PAGE EXTRACT:

-- Opening Marker --

Verizon and AT&T said on Monday that they have voluntarily agreed to further delay the rollout of their next-generation 5G wireless technology at the request of U.S. Transportation Secretary Pete Buttigieg.
The agreement comes after both companies on Sunday rejected a request by the government to delay rolling out their 5G services but instead offered to expand so-called “exclusion zones” for six months.
Federal Aviation Administration (FAA) and other aviation officials fear that the use of C-band spectrum for 5G wireless services could interfere with sensitive aircraft electronics, disrupt flights and result in some diversions.
“We’ve agreed to a two-week delay which promises the certainty of bringing this nation our game-changing 5G network in January, delivered over America’s best and most reliable wireless network,” a Verizon spokesperson told The Hill in a statement on Monday.
An AT&T spokesperson told The Hill: “At Secretary Buttigieg’s request, we have voluntarily agreed to one additional two-week delay of our deployment of C-Band 5G services. We also remain committed to the six-month protection zone mitigations we outlined in our letter. We know aviation safety and 5G can co-exist and we are confident further collaboration and technical assessment will allay any issues.”

-- Closing Marker --

APPLY WHAT YOU READ:
- 1) According to the 5G rollout report, for how long did Verizon and AT&T offer on Sunday to expand the exclusion zones?
- 2) Write out the part of the 5G rollout report that begins at the words "Verizon and AT&T" and ends after "for six months.".
- 3) Extend the 5G rollout report beyond its last sentence.
The data that comes next is from a different source.

DATA SHOWN:
-- Opening Marker --

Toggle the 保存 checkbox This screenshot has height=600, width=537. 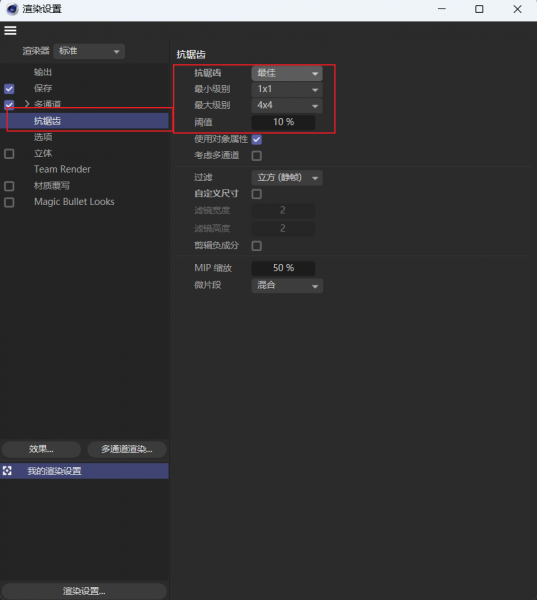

-- Closing Marker --

SOLVED PROBLEMS:
- 1) For six months.

- 2)
Verizon and AT&T said on Monday that they have voluntarily agreed to further delay the rollout of their next-generation 5G wireless technology at the request of U.S. Transportation Secretary Pete Buttigieg.
The agreement comes after both companies on Sunday rejected a request by the government to delay rolling out their 5G services but instead offered to expand so-called “exclusion zones” for six months.

- 3)
On Friday, Buttigieg and FAA Administrator Steve Dickson sent a letter to AT&T CEO John Stankey and Verizon CEO Hans Vestberg asking them to delay the planned Jan. 5 introduction of the new 5G wireless service, citing aviation safety concerns.
In their letter, Buttigieg and Dickson asked the CEOs to delay the rollout for two weeks as part of a “proposal as a near-term solution for advancing the co-existence of 5G deployment in the C-Band and safe flight operations.”
“We recognize the significant investment your companies made to launch 5G C-band service, and the importance of expanding 5G service for the American economy,” they wrote.
“At the same time, absent further action, the economic stakes for the aviation industry and the disruptions the traveling public would face from commercial launch of C-Band service on January 5 are significant, particularly with the ongoing stress and uncertainty caused by the coronavirus pandemic,” they wrote.
But the CEOs on Sunday rejected that request stating that they had already agreed to a “costly” month-long delay when they pushed back the date of their initial December launch date to Jan. 5.
“Agreeing to your proposal would not only be an unprecedented and unwarranted circumvention of the due process, and checks and balances carefully crafted in the structure of our democracy, but an irresponsible abdication of the operating control required to deploy world-class and globally competitive communications networks that are every bit as essential to our country’s economic vitality, public safety, and national interests as the airline industry,” the CEOs said.
Stankey and Vestberg instead said they would expand so-called “exclusion zones” for six months around certain airports, which they said would provide the FAA and aviation officials with more time to study the potential for interference with aircraft operations and “remediate any altimeters that might not meet current standards.”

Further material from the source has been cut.